Fig. 2

Fig. 2 Apoptosis is not the primary cause of the mob;mos double mutant phenotype. (A, B) Lateral view of acridine orange (AO) staining of wild-type (WT) (A) and mob;mos (B) embryos at 10 hpf. (C, D) Dorsal view of TUNEL assay in WT (C) and mob;mos (D) embryos revealing more apoptotic cells in the neural plate region of mob;mos embryos at 10 hpf. (E) Quantification of TUNEL positive cells in the neural plate region of WT, mob, foxd3-MO-injected, and foxd3-knockdown mob embryos. Each spot represents one embryo. n signifies the number of embryos counted. Error bars represent standard deviation. Data analyzed by Student′s t-test, *P < 0.05, **P < 0.01, and ***P < 0.001. (F–J) Suppression of apoptosis by knock-down of p53 does not rescue the phenotype in mob;mos embryos.

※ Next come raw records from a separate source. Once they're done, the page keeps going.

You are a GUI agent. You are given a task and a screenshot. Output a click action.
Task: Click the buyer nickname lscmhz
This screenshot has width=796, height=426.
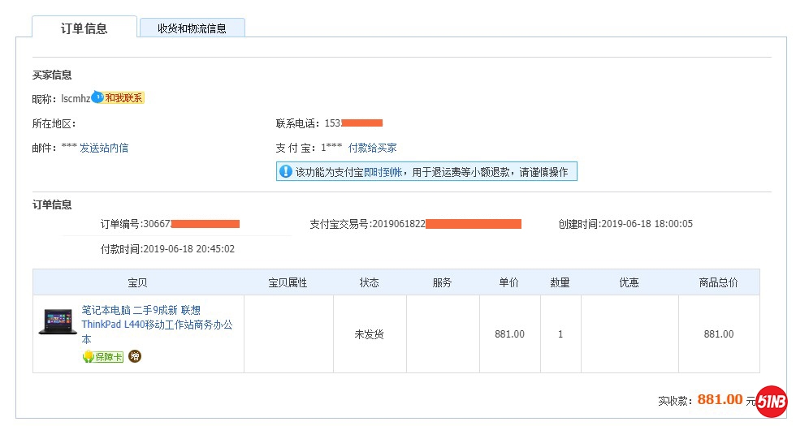[x=76, y=98]

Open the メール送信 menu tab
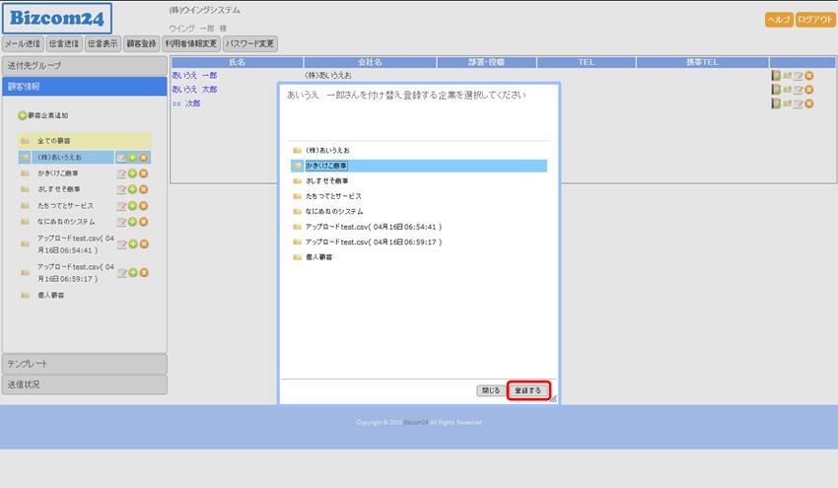coord(23,43)
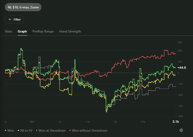Click red dot beside Won without Showdown
The width and height of the screenshot is (193, 137).
click(x=70, y=130)
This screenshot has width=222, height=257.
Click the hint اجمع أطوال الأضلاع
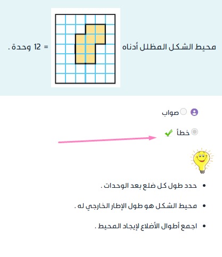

Lateral view of anti-Hu immunostaining at 3 dpf in WT (F) and mob;mos (G) embryos injected with p53 MO. Ventral view of Alcian blue staining of the head at 5 dpf of WT (H) and mob;mos (I) embryos injected with p53 MO. The proportion of embryos in a double-heterozygote mob;mos cross showing absence of pharyngeal arch skeleton does not change upon injection of p53 MO (J). n signifies the number of embryos counted.